At present, reservoir fluid flows in oil reservoirs are controlled indirectly by monitoring hydraulic relation between wells through an interference test. See, for example, Amanat U. Chaudhry, Oil Well Testing Handbook, Elsevier Science, 2004, p. 429-462. This method is based on observing pressure change in non-operating wells when the behavior of active wells is changed.
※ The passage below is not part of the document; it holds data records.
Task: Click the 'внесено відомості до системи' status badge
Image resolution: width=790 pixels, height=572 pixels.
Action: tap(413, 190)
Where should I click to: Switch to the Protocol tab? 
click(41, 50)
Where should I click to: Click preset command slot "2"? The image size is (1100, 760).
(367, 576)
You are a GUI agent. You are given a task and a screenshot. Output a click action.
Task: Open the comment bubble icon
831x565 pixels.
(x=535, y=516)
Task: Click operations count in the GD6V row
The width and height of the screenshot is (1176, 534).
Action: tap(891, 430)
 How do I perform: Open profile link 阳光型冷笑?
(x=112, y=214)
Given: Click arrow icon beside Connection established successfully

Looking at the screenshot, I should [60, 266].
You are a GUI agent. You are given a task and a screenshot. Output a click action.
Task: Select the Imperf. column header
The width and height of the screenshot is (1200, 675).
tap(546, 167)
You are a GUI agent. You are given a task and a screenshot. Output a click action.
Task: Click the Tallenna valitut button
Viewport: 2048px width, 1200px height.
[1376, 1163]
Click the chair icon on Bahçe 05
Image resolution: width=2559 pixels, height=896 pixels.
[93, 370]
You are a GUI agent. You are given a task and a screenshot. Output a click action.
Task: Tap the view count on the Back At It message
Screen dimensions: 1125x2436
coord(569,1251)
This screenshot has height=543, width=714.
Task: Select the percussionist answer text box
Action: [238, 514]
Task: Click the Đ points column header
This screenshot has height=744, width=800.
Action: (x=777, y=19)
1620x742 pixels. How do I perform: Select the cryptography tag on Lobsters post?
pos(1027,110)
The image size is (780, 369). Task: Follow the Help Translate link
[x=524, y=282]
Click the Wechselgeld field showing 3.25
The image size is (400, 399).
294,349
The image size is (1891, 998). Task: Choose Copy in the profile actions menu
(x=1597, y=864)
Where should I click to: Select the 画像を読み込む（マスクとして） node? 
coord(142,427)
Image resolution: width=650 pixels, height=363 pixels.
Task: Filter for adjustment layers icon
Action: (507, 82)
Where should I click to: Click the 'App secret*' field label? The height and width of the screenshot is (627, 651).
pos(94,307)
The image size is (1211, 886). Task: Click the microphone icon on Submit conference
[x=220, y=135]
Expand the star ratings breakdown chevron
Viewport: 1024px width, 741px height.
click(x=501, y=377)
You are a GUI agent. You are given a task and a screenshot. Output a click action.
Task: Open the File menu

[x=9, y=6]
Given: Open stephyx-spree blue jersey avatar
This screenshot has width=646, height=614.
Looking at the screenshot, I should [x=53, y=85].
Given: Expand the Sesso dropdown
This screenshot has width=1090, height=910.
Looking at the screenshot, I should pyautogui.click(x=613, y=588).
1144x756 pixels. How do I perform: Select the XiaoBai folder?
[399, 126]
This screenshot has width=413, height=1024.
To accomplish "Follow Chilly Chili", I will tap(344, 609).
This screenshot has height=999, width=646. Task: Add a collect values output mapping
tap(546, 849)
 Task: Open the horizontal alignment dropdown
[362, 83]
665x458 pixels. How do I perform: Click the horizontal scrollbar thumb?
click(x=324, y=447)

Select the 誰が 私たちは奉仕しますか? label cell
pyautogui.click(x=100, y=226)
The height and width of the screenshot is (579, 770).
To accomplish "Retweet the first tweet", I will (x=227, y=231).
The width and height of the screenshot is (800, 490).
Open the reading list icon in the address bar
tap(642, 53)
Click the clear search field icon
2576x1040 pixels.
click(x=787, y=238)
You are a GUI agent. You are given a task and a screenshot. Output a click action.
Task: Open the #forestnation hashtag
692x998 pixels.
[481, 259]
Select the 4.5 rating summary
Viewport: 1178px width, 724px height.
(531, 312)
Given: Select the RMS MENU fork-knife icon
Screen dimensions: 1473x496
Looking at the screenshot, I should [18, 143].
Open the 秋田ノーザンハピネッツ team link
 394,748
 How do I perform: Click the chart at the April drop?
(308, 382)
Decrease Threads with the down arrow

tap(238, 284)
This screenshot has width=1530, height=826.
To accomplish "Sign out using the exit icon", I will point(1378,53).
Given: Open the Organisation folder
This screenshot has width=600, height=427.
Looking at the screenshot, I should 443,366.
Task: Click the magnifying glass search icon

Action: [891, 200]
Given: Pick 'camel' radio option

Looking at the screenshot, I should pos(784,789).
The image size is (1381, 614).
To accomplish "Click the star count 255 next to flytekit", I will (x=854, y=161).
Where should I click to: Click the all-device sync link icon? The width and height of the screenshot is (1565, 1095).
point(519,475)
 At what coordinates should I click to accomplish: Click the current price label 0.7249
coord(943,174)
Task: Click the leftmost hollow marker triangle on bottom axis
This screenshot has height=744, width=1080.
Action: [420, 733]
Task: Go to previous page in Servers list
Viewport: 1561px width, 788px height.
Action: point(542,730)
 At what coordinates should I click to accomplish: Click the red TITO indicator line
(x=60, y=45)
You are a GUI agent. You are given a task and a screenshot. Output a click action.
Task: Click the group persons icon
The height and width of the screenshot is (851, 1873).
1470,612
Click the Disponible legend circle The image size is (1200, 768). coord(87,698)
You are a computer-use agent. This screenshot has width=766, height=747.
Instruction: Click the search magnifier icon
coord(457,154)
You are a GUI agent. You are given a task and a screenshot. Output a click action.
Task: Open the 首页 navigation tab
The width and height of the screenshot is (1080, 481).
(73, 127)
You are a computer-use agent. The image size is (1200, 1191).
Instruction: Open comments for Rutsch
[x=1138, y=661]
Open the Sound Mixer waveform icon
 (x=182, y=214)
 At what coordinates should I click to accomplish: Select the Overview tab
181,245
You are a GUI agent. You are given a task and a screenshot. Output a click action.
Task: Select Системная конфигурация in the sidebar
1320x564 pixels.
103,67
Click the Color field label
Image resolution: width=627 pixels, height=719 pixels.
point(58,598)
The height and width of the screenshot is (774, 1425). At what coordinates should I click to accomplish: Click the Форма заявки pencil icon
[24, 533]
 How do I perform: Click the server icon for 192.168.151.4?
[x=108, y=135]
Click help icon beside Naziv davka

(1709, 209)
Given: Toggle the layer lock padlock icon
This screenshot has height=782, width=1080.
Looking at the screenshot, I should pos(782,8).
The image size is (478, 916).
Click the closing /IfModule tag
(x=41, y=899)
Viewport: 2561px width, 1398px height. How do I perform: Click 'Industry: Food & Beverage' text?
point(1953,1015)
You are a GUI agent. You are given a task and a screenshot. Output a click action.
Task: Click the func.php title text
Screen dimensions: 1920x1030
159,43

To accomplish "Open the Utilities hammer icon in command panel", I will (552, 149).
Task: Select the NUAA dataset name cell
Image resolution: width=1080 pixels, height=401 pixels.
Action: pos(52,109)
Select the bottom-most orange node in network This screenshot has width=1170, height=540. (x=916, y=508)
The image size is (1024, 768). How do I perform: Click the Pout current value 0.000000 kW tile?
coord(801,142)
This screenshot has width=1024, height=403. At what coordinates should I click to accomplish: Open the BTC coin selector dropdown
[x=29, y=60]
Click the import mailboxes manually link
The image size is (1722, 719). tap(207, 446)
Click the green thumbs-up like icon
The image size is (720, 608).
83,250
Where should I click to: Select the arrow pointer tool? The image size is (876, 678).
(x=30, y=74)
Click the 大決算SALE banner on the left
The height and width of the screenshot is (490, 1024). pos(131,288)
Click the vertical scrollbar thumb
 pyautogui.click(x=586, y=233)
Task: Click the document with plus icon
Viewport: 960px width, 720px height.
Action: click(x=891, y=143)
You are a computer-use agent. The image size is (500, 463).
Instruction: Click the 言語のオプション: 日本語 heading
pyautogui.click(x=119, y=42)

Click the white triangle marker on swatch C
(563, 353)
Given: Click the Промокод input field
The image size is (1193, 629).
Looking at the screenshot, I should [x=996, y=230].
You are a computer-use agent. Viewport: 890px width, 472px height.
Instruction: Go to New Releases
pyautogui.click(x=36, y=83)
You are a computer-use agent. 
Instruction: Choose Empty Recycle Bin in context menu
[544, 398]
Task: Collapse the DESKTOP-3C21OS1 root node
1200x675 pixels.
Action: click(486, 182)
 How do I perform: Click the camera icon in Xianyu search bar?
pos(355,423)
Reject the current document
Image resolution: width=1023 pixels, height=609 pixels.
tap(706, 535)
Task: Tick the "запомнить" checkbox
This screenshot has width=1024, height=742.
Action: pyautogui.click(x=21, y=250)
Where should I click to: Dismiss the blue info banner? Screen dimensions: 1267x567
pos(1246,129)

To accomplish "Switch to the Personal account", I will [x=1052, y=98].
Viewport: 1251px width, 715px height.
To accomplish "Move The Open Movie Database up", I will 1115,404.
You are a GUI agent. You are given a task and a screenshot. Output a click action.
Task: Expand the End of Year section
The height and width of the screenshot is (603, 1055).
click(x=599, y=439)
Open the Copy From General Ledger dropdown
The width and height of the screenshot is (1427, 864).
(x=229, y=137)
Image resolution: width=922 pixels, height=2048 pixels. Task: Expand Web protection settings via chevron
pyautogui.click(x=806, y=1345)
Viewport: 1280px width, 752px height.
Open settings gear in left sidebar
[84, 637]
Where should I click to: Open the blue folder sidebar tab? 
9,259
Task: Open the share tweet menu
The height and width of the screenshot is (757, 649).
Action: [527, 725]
A more direct method consists in tracing filtration flows with tracer materials. See, for example, G. Michael Shook, Shannon L. Ansley, Allan Wylie, Tracers and Tracer Testing: Design, Implementation, and Interpretation Methods, 2004, INEEL. The method involves adding a tracer into a fluid injected into a well and registering a moment of appearance of the tracer and its concentration in a fluid flowing out of producing wells. Various chemical and radioactive substances are used as tracers. They should be water-soluble, have no precipitation, no rock sorbing, be registrable within a wide range of concentrations, etc. Filtration flow tracing is quite an expensive and laborious method not very often used. Besides, tracing allows estimating only an average fluid filtration velocity between an injection well and a production well. The fluid filtration velocity at the producing well location (as if it was shut down) remains unknown.
The disclosure provides a method for identifying depth intervals (layers), where the fluid flow occurs, and estimating their filtration velocity at the observation well location.
The method comprises measuring temperature in a shut-in wellbore and determining a rate of temperature change in depth intervals within productive layers and a rate of temperature change in depth intervals adjacent to the productive layers. Areas are selected in the depth intervals within the productive layers wherein the rate of temperature change is significantly higher than the rate of change in the depth intervals adjacent to the productive layers. A numerical model of temperature change in the shut-in wellbore is created taking into account a filtration effect of a reservoir fluid on the rate of the temperature change in the shut-in wellbore. The measurement results are compared with the numerical modeling results, and their best match is used for determining a fluid filtration velocity in the selected areas in the depth intervals within the productive layers.
According to one of the embodiments of the disclosure, the temperature in the shut-in well is measured with a fiber-optic gauge.
According to another embodiment of the disclosure, the temperature in the shut-in well is measured by means of at least three temperature loggings of the well.
The temperature measurements are performed in the shut-in well upon completing cementation, production, fluid injection, or circulation.
The areas wherein the rate of temperature change is significantly higher than the rate of change in the depth intervals adjacent to the productive layers could be selected after 10 to 30 hours of the wellbore shut-in.
Those skilled in the art should more fully appreciate advantages of various embodiments of the present disclosure from the following drawings:
The suggested method is based on a dependence of the rate of temperature change, measured in an observation well, on the presence and velocity of fluid filtration in a reservoir intersected by a wellbore.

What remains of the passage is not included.